::: SUPPLIED DATA

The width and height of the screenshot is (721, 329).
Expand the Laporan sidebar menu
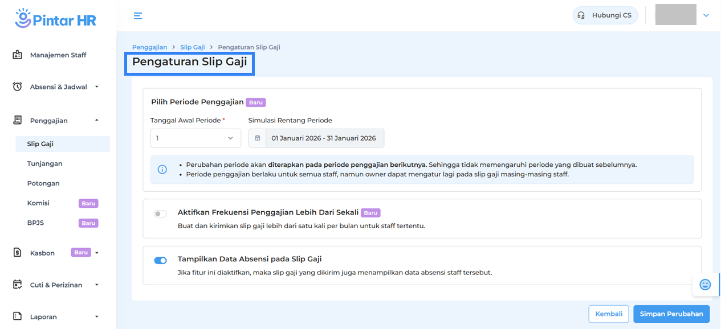tap(96, 316)
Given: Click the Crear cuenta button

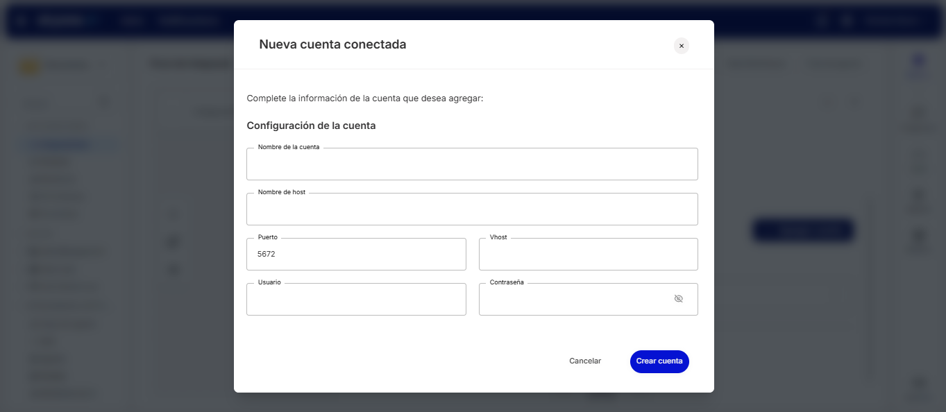Looking at the screenshot, I should [659, 361].
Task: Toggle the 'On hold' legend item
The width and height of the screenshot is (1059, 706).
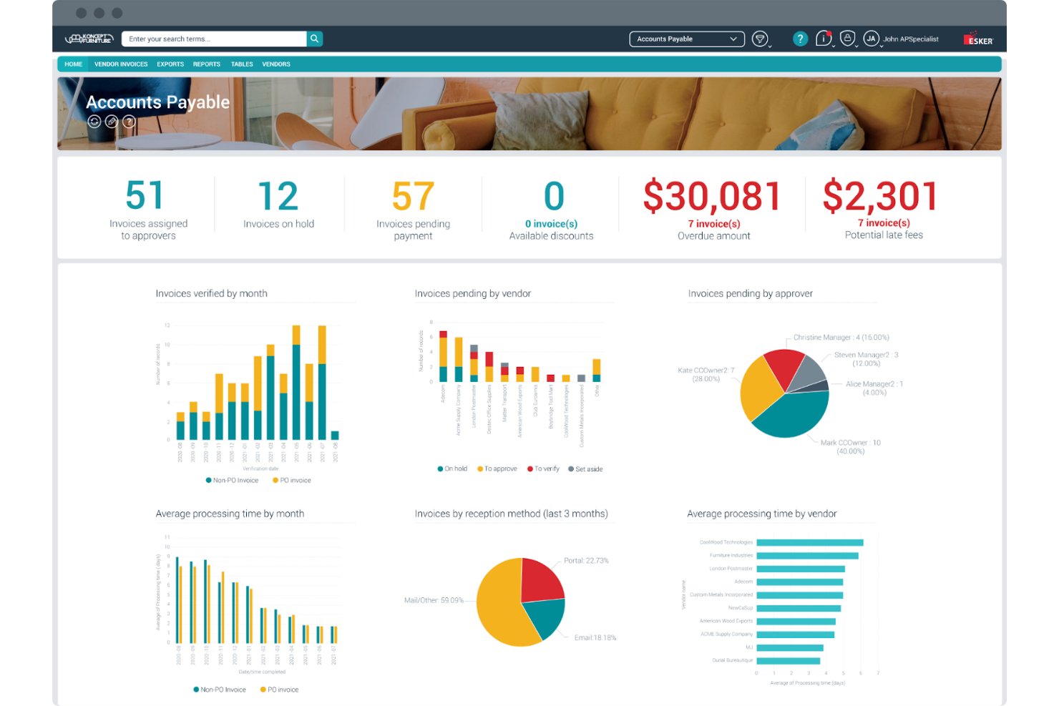Action: click(x=452, y=469)
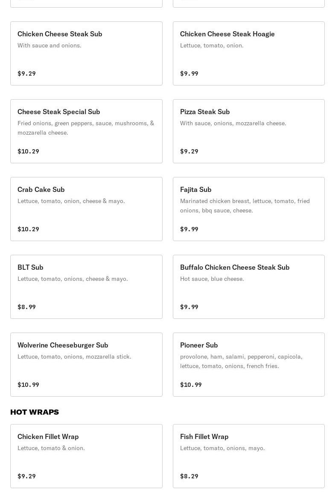The image size is (335, 495).
Task: Click the $10.29 price on Crab Cake Sub
Action: pyautogui.click(x=28, y=229)
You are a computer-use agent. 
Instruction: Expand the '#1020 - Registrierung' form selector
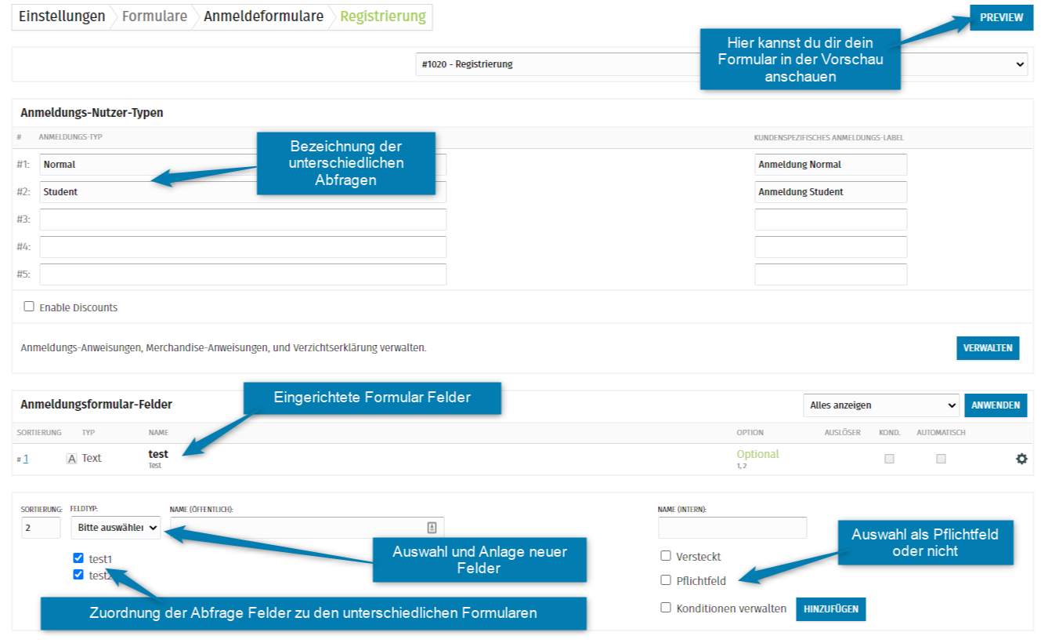(721, 64)
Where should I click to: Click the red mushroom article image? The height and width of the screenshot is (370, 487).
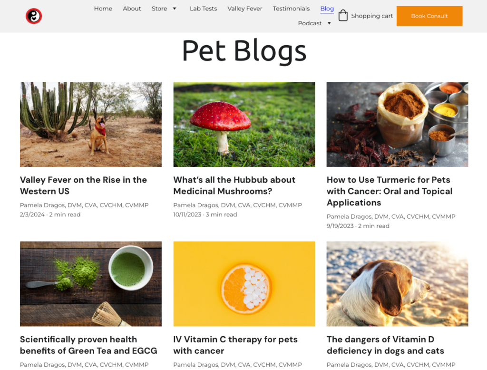click(244, 124)
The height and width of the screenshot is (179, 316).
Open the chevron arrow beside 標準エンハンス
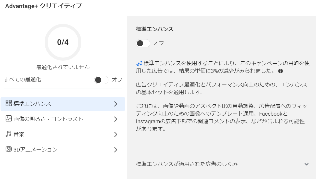point(116,104)
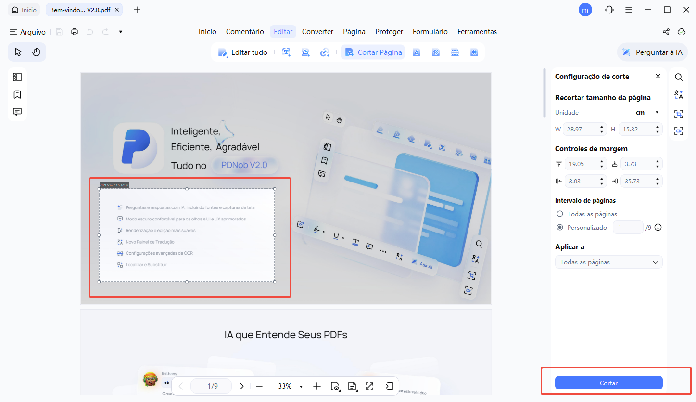The height and width of the screenshot is (402, 696).
Task: Open the Header and Footer tool
Action: coord(455,52)
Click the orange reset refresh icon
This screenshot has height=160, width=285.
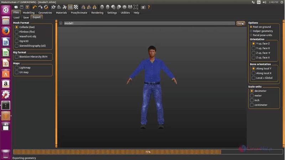[x=46, y=7]
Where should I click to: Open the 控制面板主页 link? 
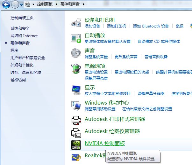22,18
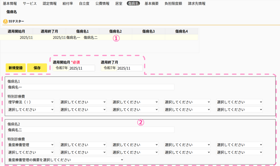Click the 傷病名2 text field

[x=91, y=130]
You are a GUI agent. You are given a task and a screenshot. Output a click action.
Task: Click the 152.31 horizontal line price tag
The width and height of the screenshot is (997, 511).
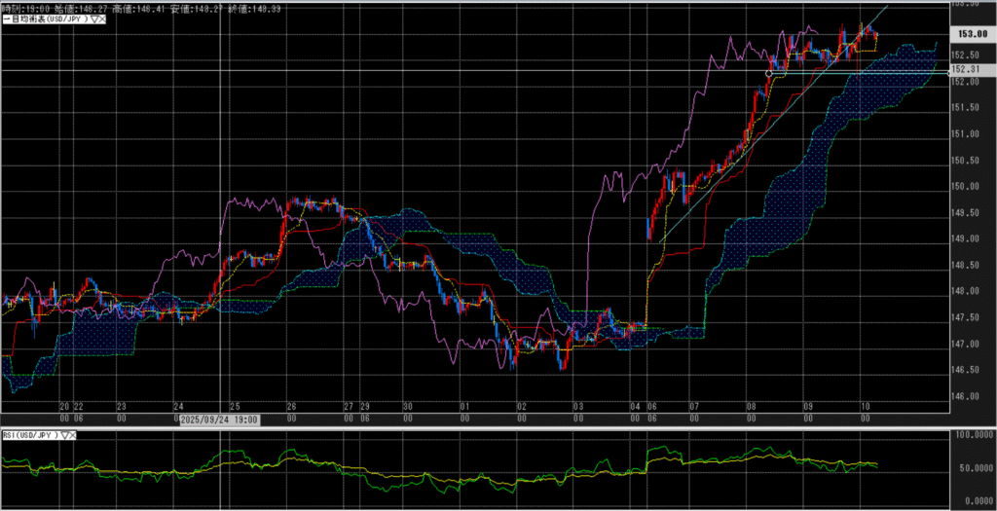pos(965,70)
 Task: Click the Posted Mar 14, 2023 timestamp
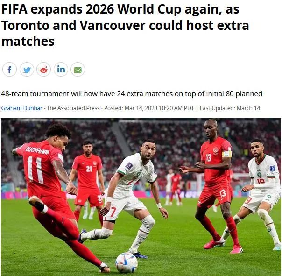point(149,108)
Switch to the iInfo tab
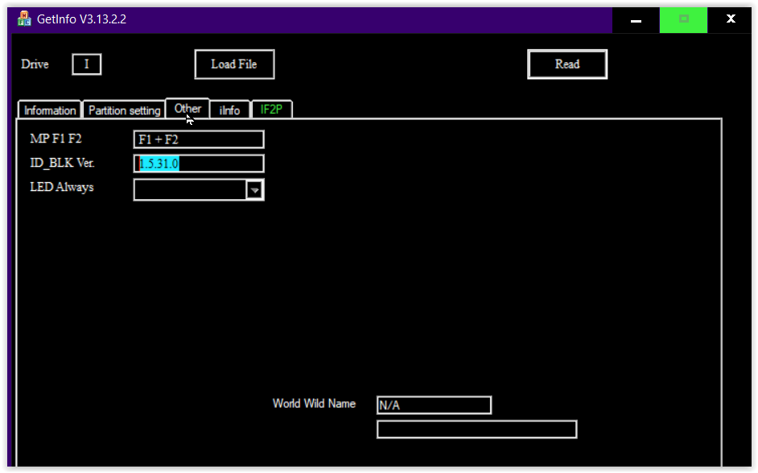 click(x=229, y=110)
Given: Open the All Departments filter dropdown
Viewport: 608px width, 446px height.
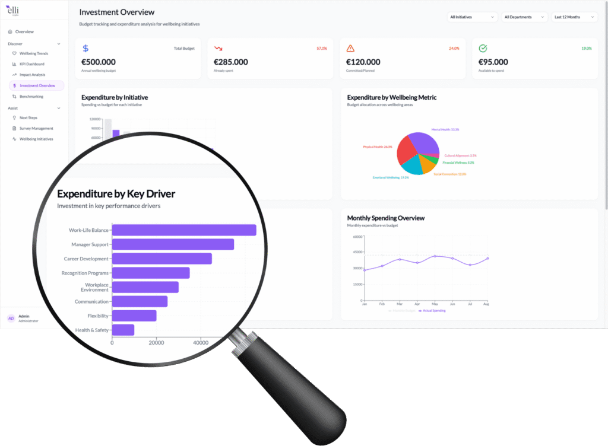Looking at the screenshot, I should pyautogui.click(x=524, y=17).
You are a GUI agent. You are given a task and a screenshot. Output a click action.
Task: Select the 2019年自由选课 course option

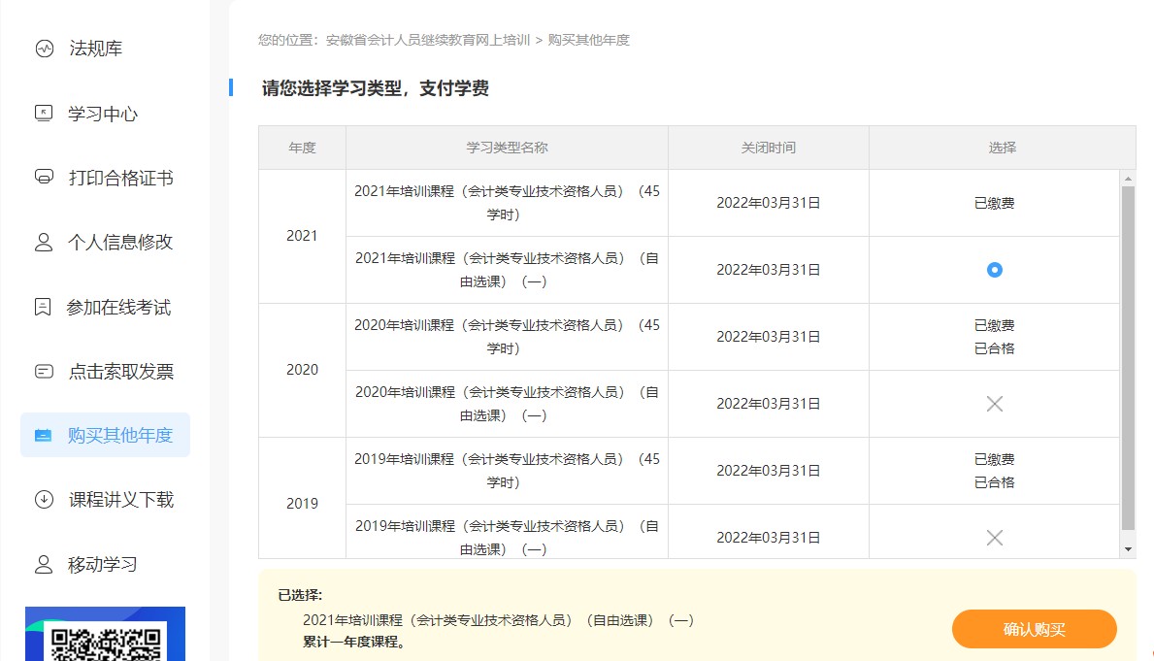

::::::

▸ **WORK ITEM**
Print, exactly and with no pictures, the lines of the listing above starting at the one that has "Instruction: Expand the" and ending at the one that has "The height and width of the screenshot is (179, 316).", both included.

▸ **FINISHED EXERCISE**
Instruction: Expand the '#1020 - Registrierung' form selector
(721, 64)
Where should I click to: Click the red mushroom article image? The height and width of the screenshot is (370, 487).
click(244, 124)
The height and width of the screenshot is (179, 316).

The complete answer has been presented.